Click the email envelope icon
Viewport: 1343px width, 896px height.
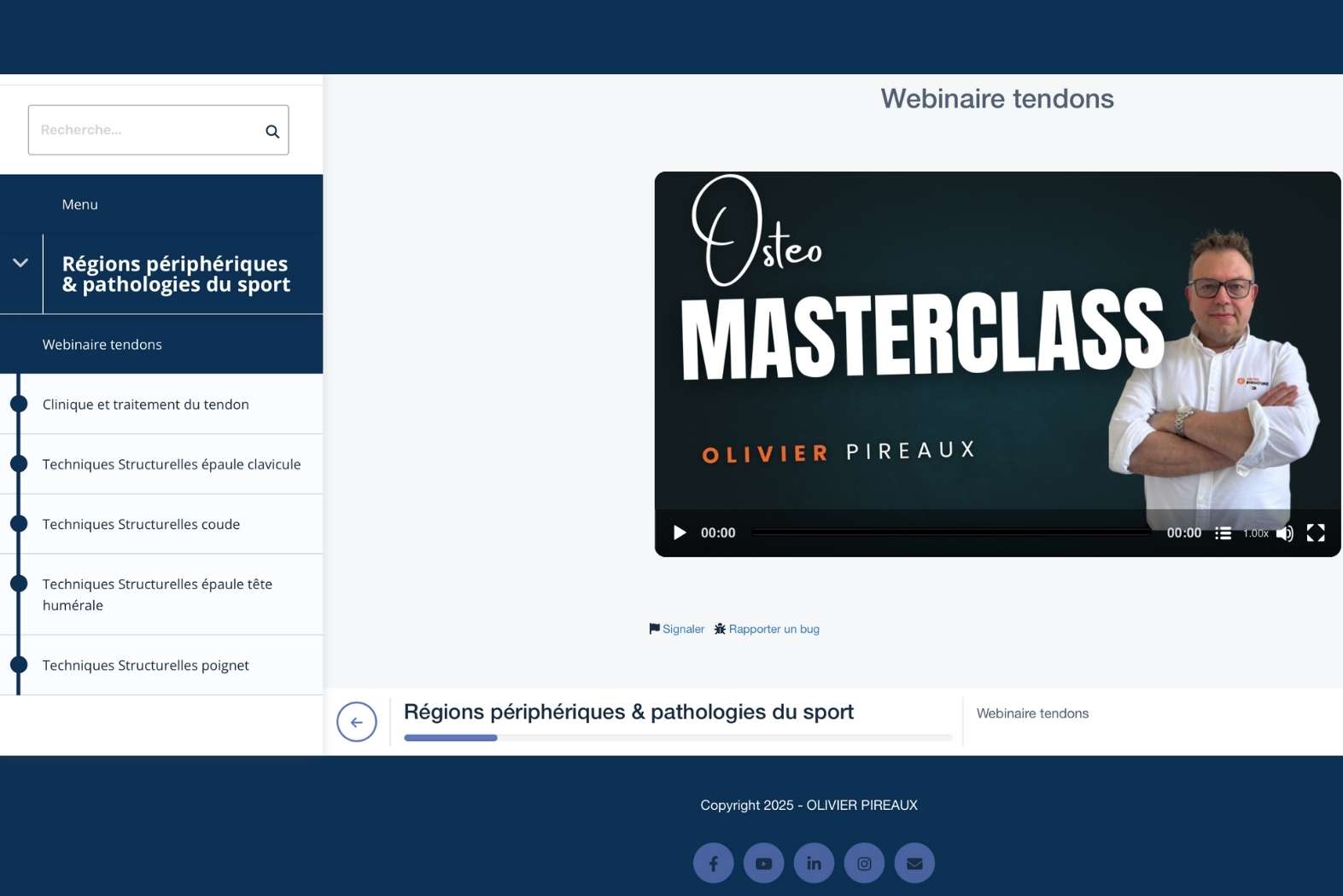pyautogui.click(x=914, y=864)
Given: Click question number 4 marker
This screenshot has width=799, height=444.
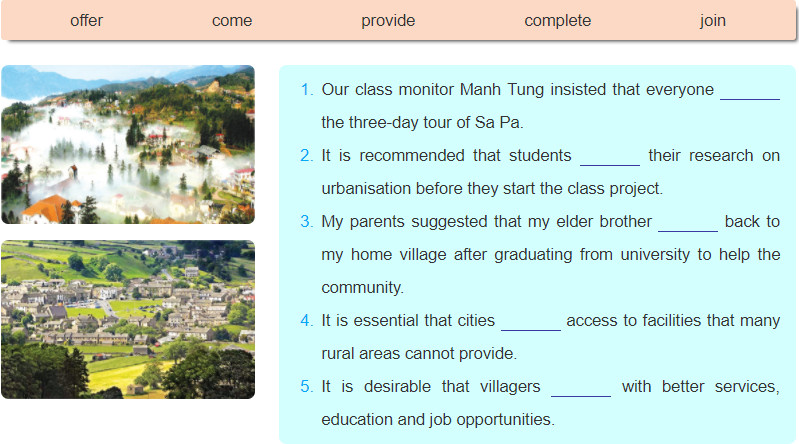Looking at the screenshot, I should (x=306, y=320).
----
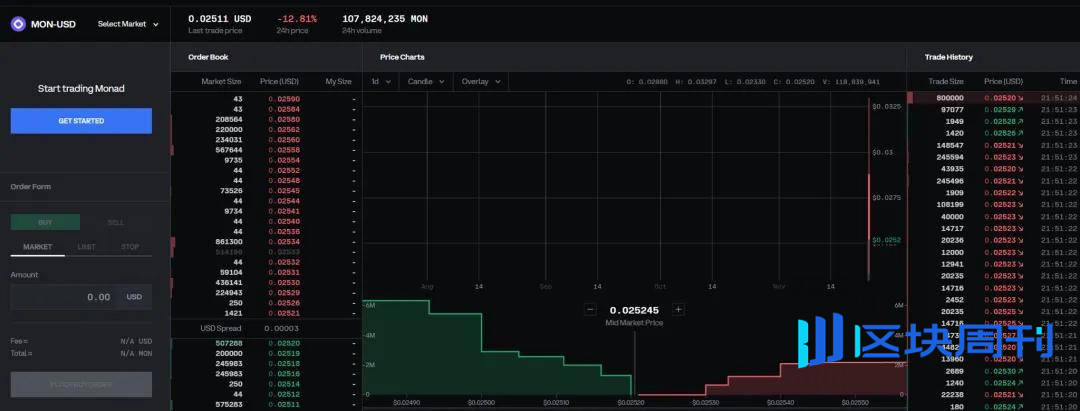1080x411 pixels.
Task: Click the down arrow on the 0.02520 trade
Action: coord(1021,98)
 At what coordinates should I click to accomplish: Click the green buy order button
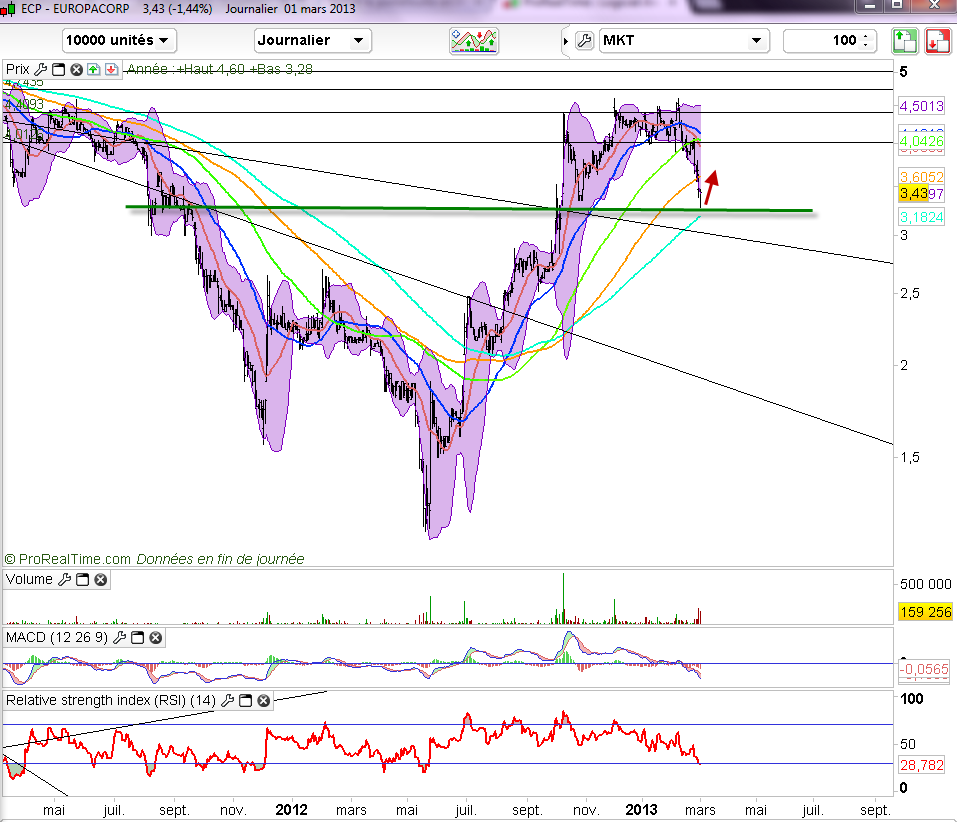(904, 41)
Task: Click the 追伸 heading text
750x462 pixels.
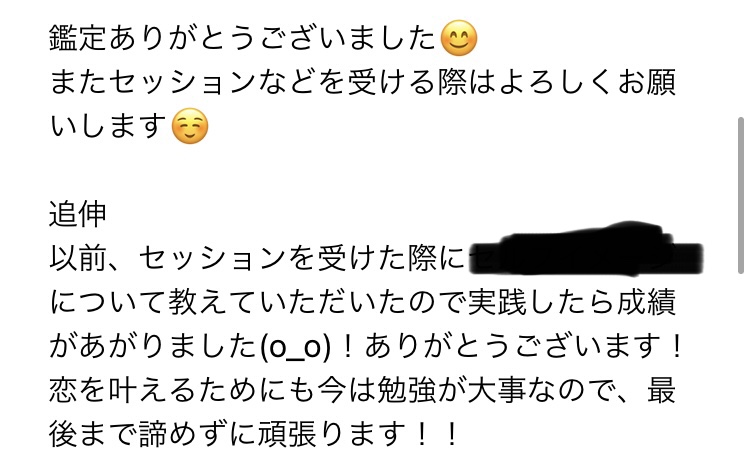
----
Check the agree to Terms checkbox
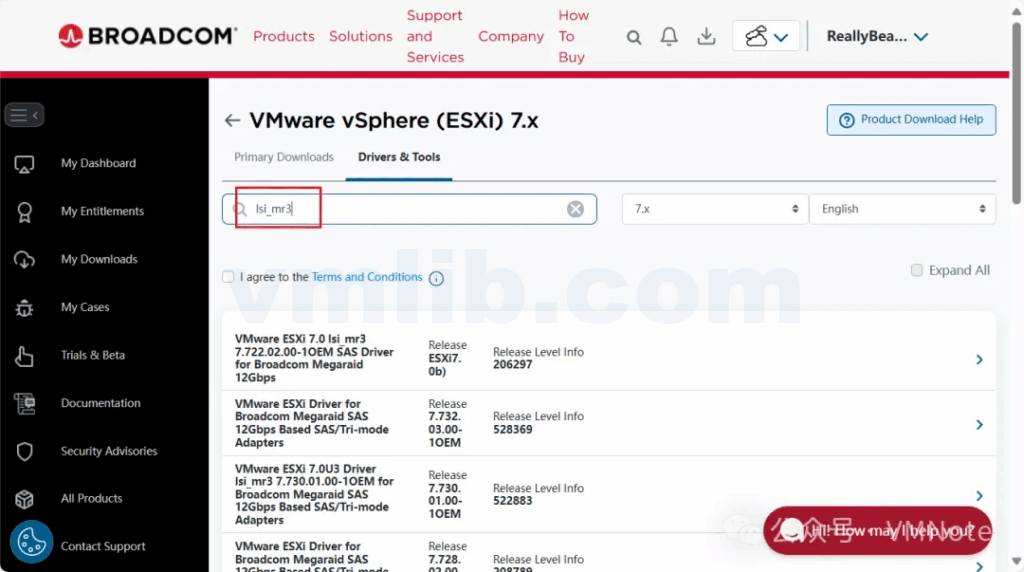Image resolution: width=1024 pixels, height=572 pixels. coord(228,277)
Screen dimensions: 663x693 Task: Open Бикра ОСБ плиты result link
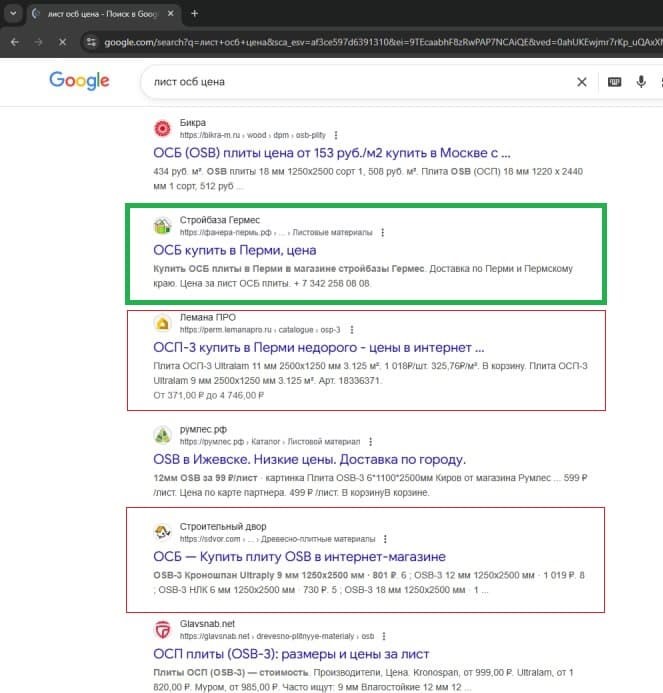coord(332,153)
----
*WHAT TO DO*. Using the listing above, reproduce word for word every line from the one containing "At what coordinates" through the one containing "750x462 pixels.". Pictures must be left out.

*RESULT*.
 At what coordinates should I click to accomplish: Click the green buy order button
(904, 41)
Task: Click the 追伸 heading text
750x462 pixels.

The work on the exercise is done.